## Start

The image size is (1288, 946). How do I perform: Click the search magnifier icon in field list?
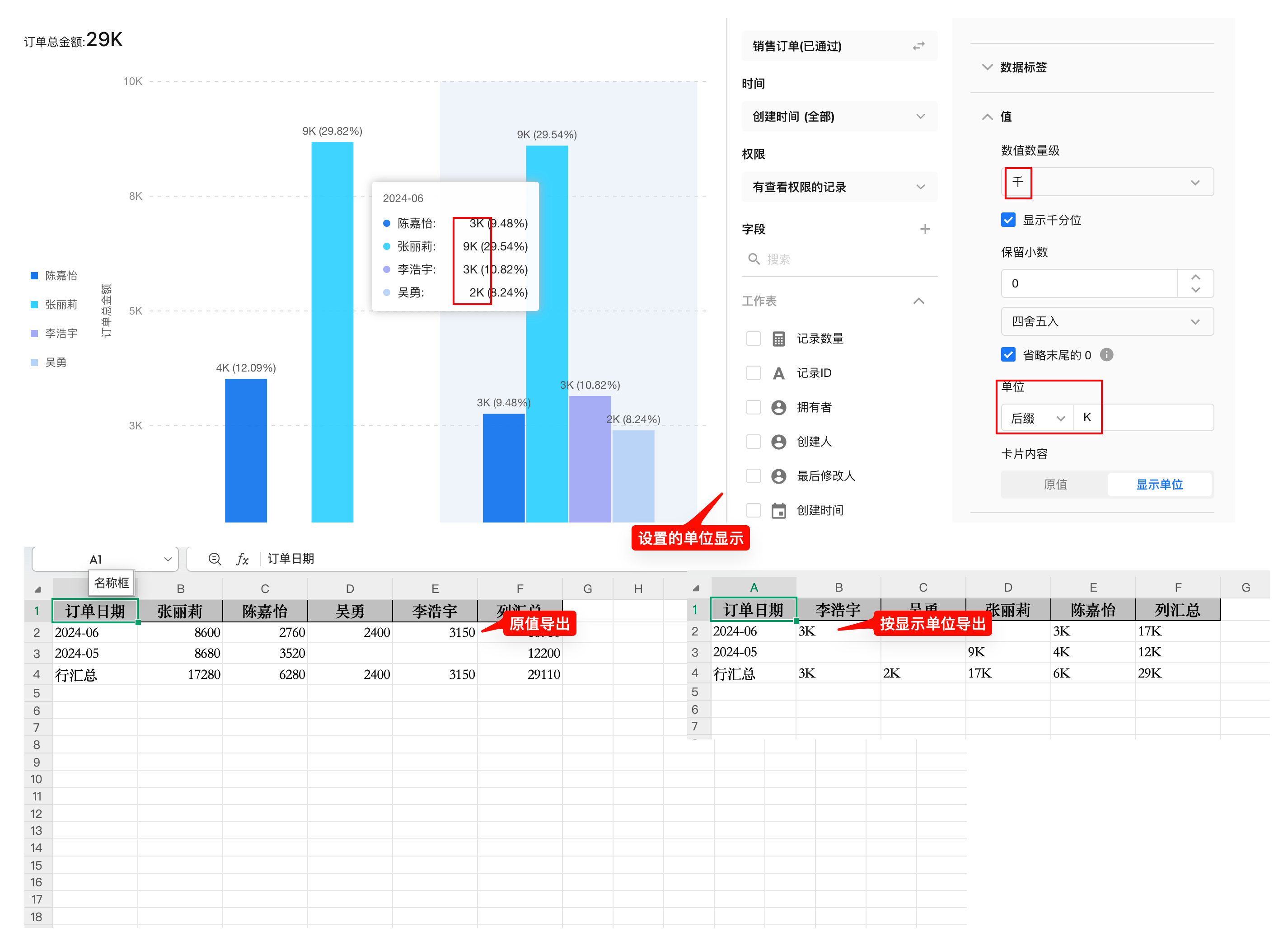[x=754, y=259]
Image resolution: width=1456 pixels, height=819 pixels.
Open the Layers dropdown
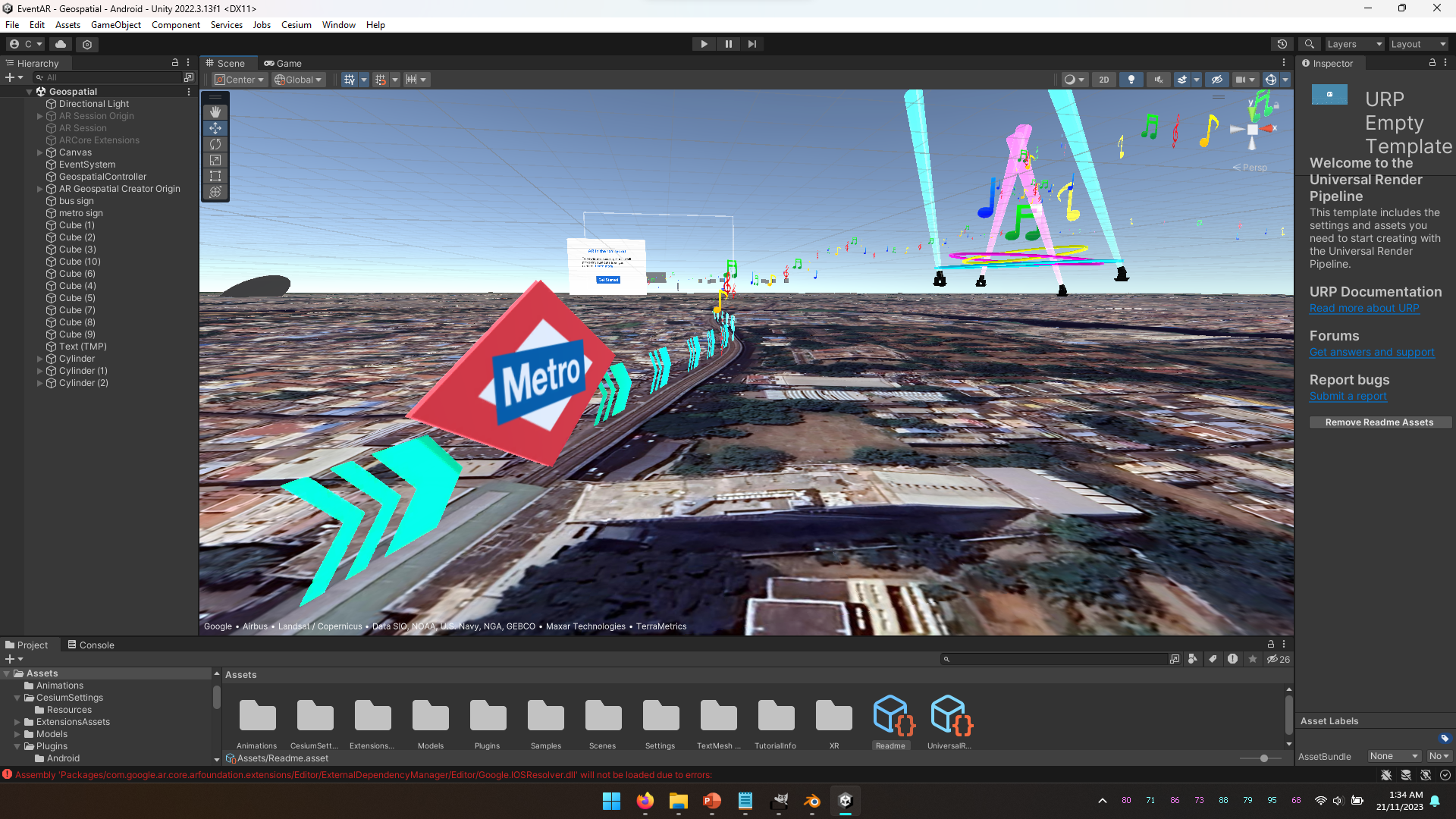1354,44
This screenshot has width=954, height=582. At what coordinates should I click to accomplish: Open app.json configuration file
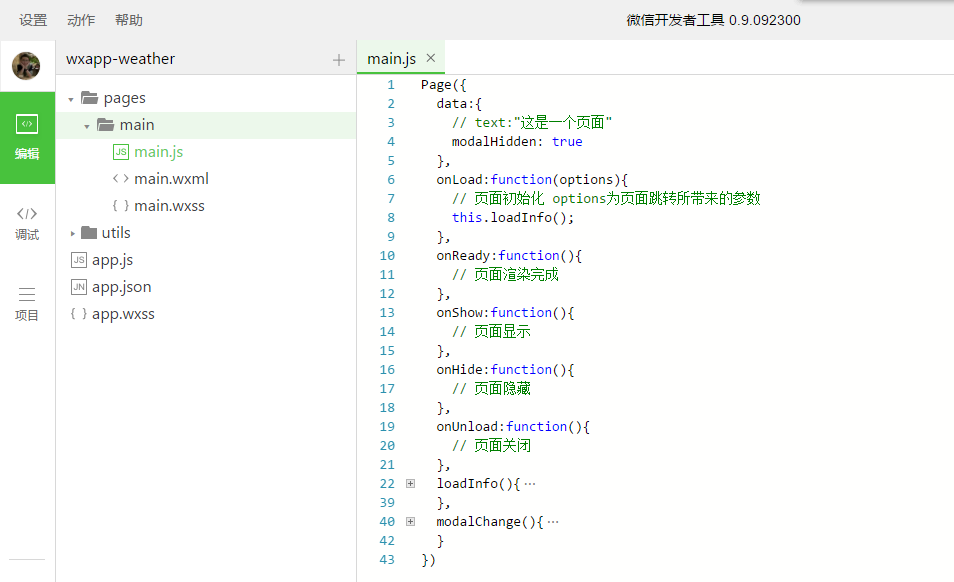(121, 287)
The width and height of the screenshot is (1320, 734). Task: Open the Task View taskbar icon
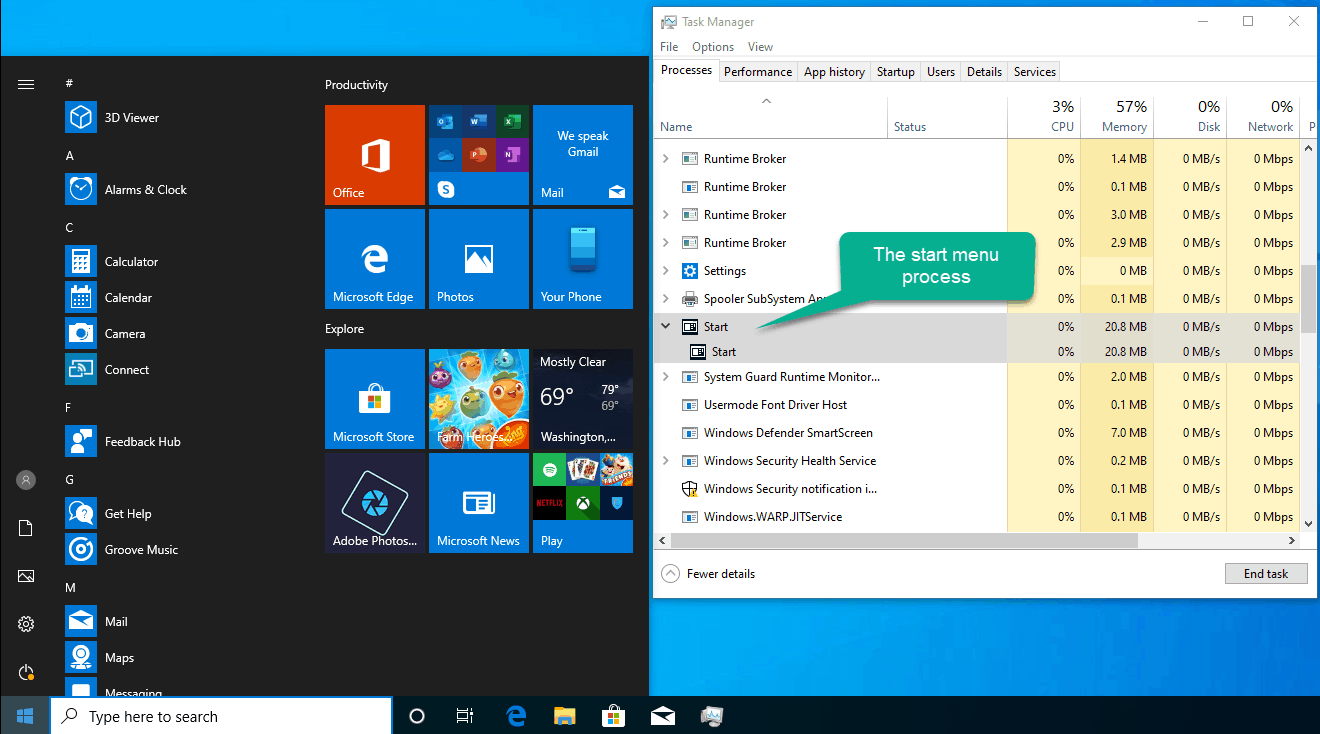[x=465, y=716]
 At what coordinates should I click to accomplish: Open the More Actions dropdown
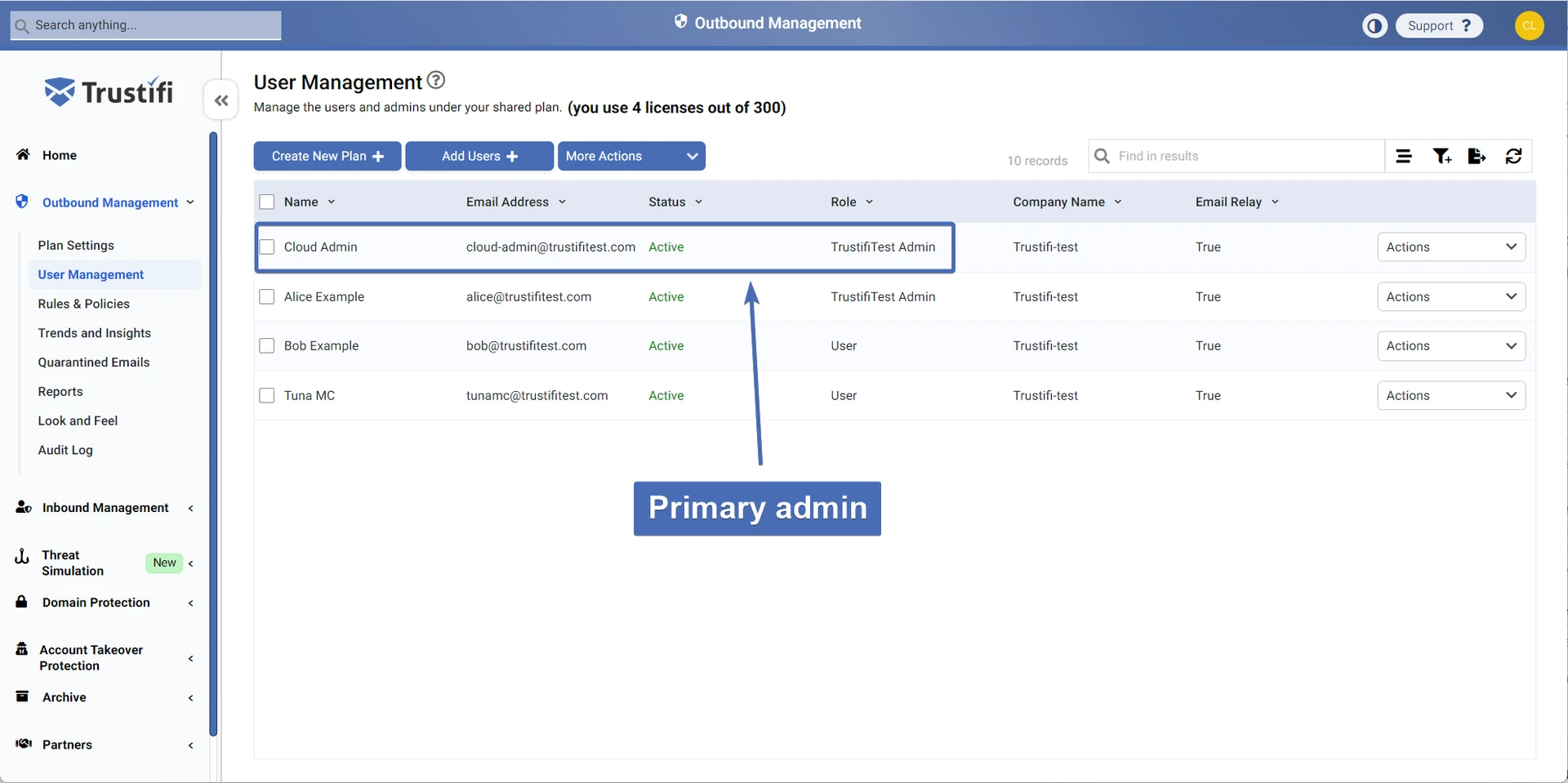(631, 156)
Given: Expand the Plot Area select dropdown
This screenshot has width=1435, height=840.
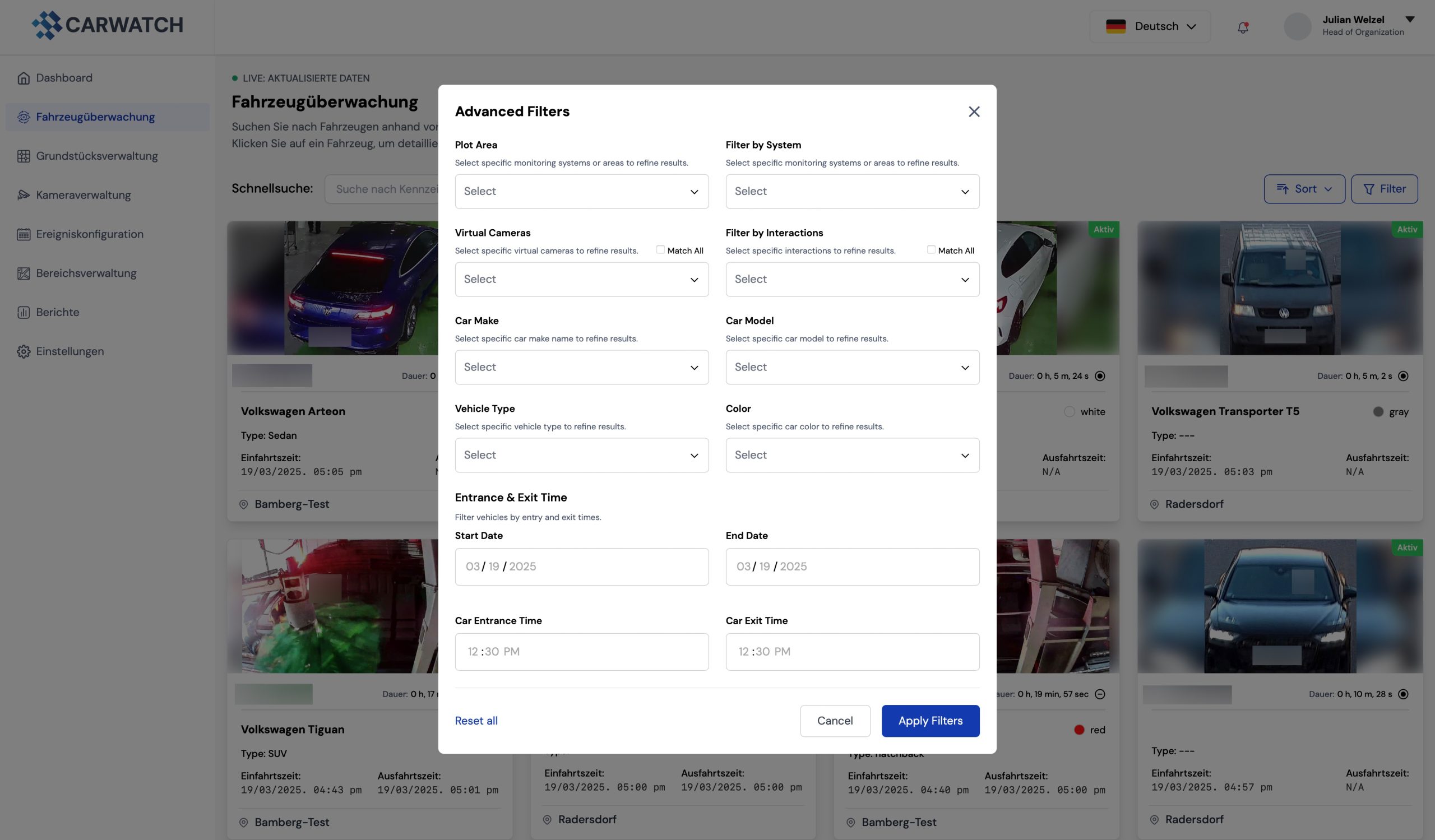Looking at the screenshot, I should (x=581, y=192).
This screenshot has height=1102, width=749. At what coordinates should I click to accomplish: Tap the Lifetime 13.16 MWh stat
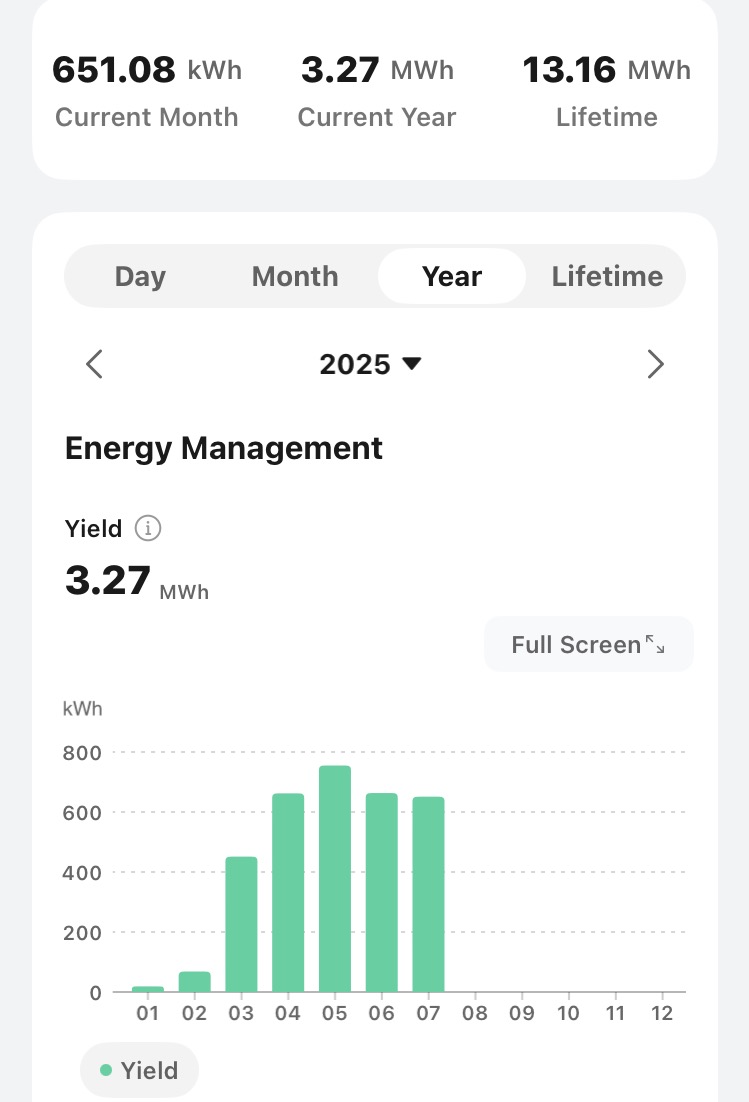pos(607,92)
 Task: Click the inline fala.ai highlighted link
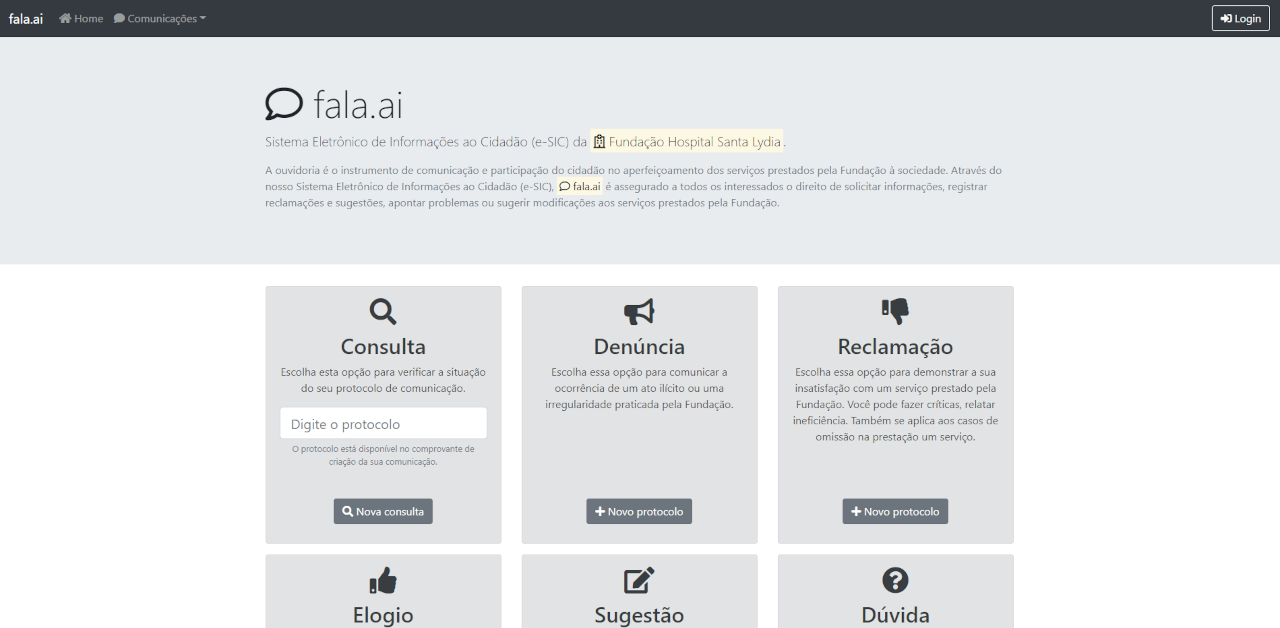point(580,186)
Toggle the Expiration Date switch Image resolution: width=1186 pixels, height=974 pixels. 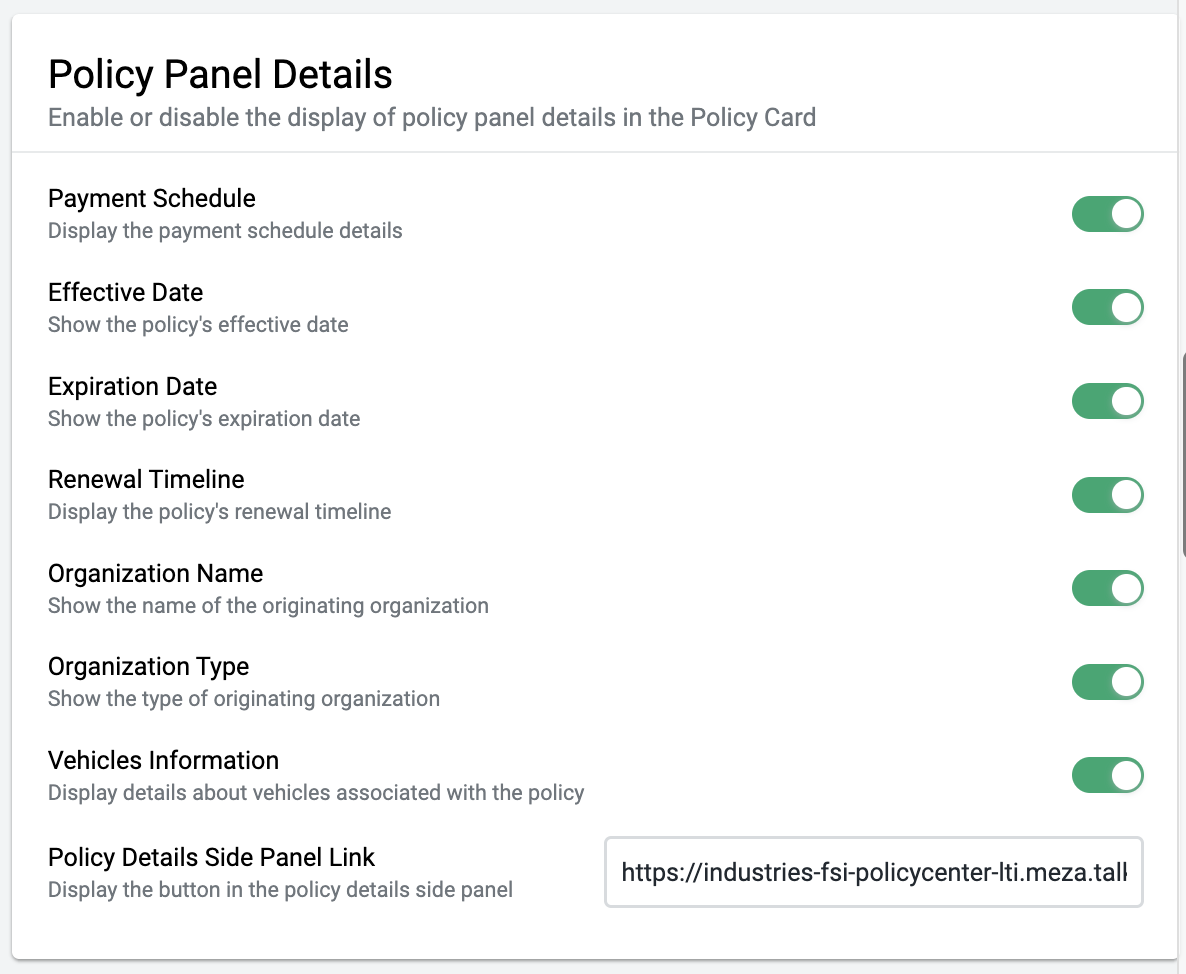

## End

Rewrite the lines from the one containing "At what coordinates should I click to accomplish: Open the" through the last line, putting "menu" in place of "dropdown" and changing nothing else. Leave the pictures out.

## Full answer
 At what coordinates should I click to accomplish: Open the More Actions menu
(631, 156)
Given: Expand the Plot Area select menu
This screenshot has width=1435, height=840.
Looking at the screenshot, I should (x=581, y=192).
This screenshot has height=1102, width=749. At what coordinates should I click to accomplish: Tap the Lifetime 13.16 MWh stat
pos(607,92)
 Task: Click the inline fala.ai highlighted link
point(580,186)
Toggle the Expiration Date switch Image resolution: width=1186 pixels, height=974 pixels. 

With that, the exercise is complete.